Excerpt to read:

- Opening Delimiter -

BALB/c mice were implanted subcutaneously with untreated silicone implants (baseline control). In the experimental group, immediately after silicone implant insertion, the implant pocket received either a single injection of 1 µg Fst288 or normal saline (internal control). The animals were killed at 3, 5, 7, 14, 28, and 90 days after surgery, and serum, implants, and the surrounding tissue were removed for histological and immunohistochemical analyses.
Fst288 treatment resulted in significant decreases in capsule thickness at 28 days (P < 0.05) and 3 months (P < 0.001), decreased collagen production at 14 days (P < 0.05) and 3 months (P < 0.01), decreased angiogenesis at 3 months (P < 0.001), decreased α-smooth muscle actin levels at 3 months (P < 0.05), and a decrease in the number of CD45+ cells at days 5 (P < 0.05) and 7 (P < 0.01), respectively, when compared with control implants.
A single injection of Fst288 at the time of silicone implant insertion into the mice results in a significant reduction in pericapsular inflammation and capsular fibrosis.

- Closing Delimiter -

Activity: Extend the passage on Fst288 injection and capsule formation around silicone implants in mice, beginning after its final sentence.

Data excerpts:
- Opening Delimiter -

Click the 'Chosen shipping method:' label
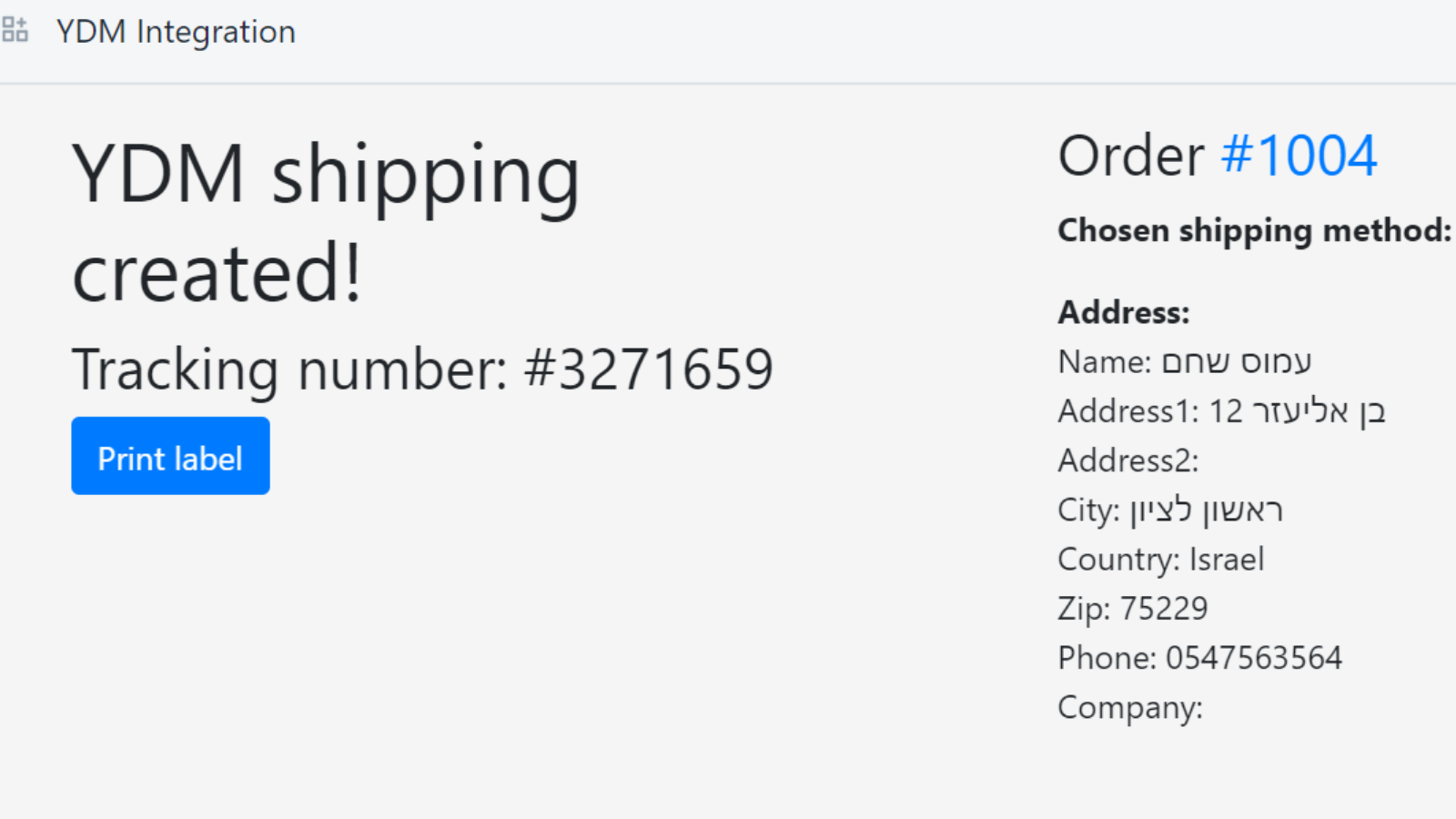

- Closing Delimiter -
- Opening Delimiter -

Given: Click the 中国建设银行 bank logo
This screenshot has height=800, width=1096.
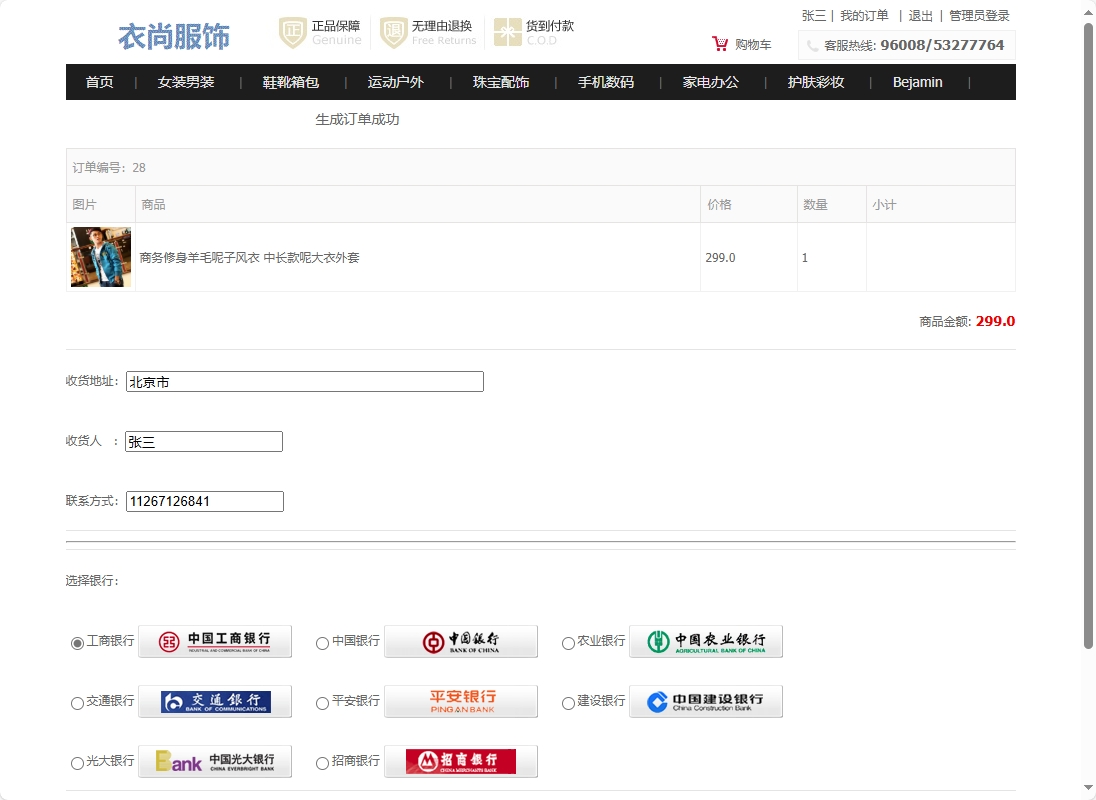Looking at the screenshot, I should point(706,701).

- Closing Delimiter -

Written response:
Breast capsular contracture remains an elusive problem faced by plastic surgeons and is the leading long-term complication after breast implantation and a major cause of patient dissatisfaction.1–3 Capsular contracture causes the breast to harden and change in shape after breast reconstruction and augmentation using a prosthesis.4,5
Capsular contracture is a multifactorial process with many risk factors6 including breast feeding, pregnancy, increased age, the duration of implants in situ, trauma, thicker capsules, hematoma, infection, radiation therapy, foreign body responses, gel bleed, and seroma formation.7–15
Excessive inflammation and the resulting fibrosis are widely regarded as important causes of capsular contracture,16–20 suggesting that treatments that control the inflammatory response may also reduce capsular contracture rates.16 Various growth factors, capsular characteristics, and inflammatory mediators are implicated in capsular contracture, including excessive myofibroblast activity and collagen deposition, increased capsule thickness, and increased levels of transforming growth factor β (TGFβ), and interleukin (IL) 6, 8, and 17.6,18,21–31 Subclinical infections where bacteria remain dormant within a protective biofilm have also been implicated in capsule formation and contracture32–34 (see figure, Supplemental Digital Content 1, http://links.lww.com/PRSGO/A390).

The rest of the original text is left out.